Jakarta — Direktorat Jenderal Minyak dan Gas Bumi (Ditjen Migas) Kementerian Energi dan Sumber Daya Mineral (ESDM) menggelar Forum Konsultasi Publik (FKP) terkait “Rancangan Permen ESDM PBBR Sektor ESDM Subsektor Migas” secara hybrid, Senin (22/9). Forum ini digelar untuk mendorong transparansi serta memperluas partisipasi masyarakat dalam penyusunan rancangan Peraturan Menteri ESDM mengenai standar kegiatan usaha pada penyelenggaraan perizinan berusaha berbasis risiko (PBBR) di subsektor migas.
Rancangan aturan tersebut merupakan regulasi turunan dari Peraturan Pemerintah (PP) Nomor 28 Tahun 2025 tentang Penyelenggaraan Perizinan Berusaha Berbasis Risiko. Kepala Balai Besar Pengujian Minyak dan Gas Bumi LEMIGAS, Mustafid Gunawan, mengatakan FKP menjadi bagian dari upaya implementasi PBBR sebagai langkah reformasi birokrasi dan peningkatan pelayanan perizinan yang transparan serta akuntabel.
Menurut Mustafid, keberadaan standar kegiatan usaha yang jelas diharapkan dapat meningkatkan kemudahan berusaha sekaligus menjaga kepatuhan terhadap regulasi di subsektor migas. Ia juga menilai PP Nomor 28 Tahun 2025 diharapkan menjadi landasan hukum yang kuat dalam mengatur tata kelola perizinan berusaha yang tidak hanya mengutamakan kemudahan dan kepastian hukum, tetapi juga menekankan pengelolaan risiko dalam seluruh kegiatan usaha.

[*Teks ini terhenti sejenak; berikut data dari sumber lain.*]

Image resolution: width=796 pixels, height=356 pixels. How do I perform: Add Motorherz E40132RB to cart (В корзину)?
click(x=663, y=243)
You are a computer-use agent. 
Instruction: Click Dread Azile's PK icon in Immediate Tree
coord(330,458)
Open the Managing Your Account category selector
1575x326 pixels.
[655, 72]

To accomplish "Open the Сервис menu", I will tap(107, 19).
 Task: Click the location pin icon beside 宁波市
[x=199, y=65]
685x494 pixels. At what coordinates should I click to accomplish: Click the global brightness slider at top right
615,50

Rancangan Permen yang saat ini disusun merupakan revisi dari Permen ESDM Nomor 5 Tahun 2021 tentang Standar Kegiatan Usaha dan Produk pada Penyelenggaraan Perizinan Berusaha Berbasis Risiko Sektor Energi dan Sumber Daya Mineral. Mustafid menjelaskan, sebelumnya pada PP Nomor 5 Tahun 2021 dan Permen ESDM Nomor 5 Tahun 2021, Ditjen Migas memiliki 5 Perizinan Berusaha (PB) dan 33 Perizinan Berusaha untuk Menunjang Kegiatan Usaha (PB UMKU).
Namun, dengan terbitnya PP Nomor 28 Tahun 2025, jumlah perizinan di Ditjen Migas berubah menjadi 15 PB dan 3 PB UMKU. Perubahan tersebut diharapkan memberikan kepastian dan kemudahan dalam penerbitan perizinan bagi pelaku usaha, serta mendorong peningkatan iklim investasi di Indonesia.
Dalam sesi diskusi, Direktur Pelayanan Perizinan Berusaha Sektor Non Industri Kementerian Investasi dan Hilirisasi/Badan Koordinasi Penanaman Modal (BKPM), Rahardjo Siswohartono, menyampaikan bahwa dalam RPJMN 2025–2029 deregulasi perizinan menjadi salah satu strategi untuk mewujudkan pertumbuhan ekonomi hingga 8% pada 2029. Ia menyebut revisi PP Nomor 5 Tahun 2021 menjadi PP Nomor 28 Tahun 2025 merupakan bagian dari upaya menciptakan iklim investasi yang lebih kondusif, memberikan kepastian usaha, dan meningkatkan transparansi.
FKP juga dimanfaatkan untuk menjaring masukan terkait perbaikan layanan publik, khususnya layanan perizinan di Ditjen Migas. Dalam diskusi yang dimoderatori Penata Perizinan Ahli Madya Agustiawan, perwakilan dari masing-masing direktorat memaparkan rincian layanan perizinan, termasuk dari Direktorat Pembinaan Program, Direktorat Pembinaan Usaha Hulu Migas, Direktorat Pembinaan Usaha Hilir Migas, serta Direktorat Teknik dan Lingkungan Migas.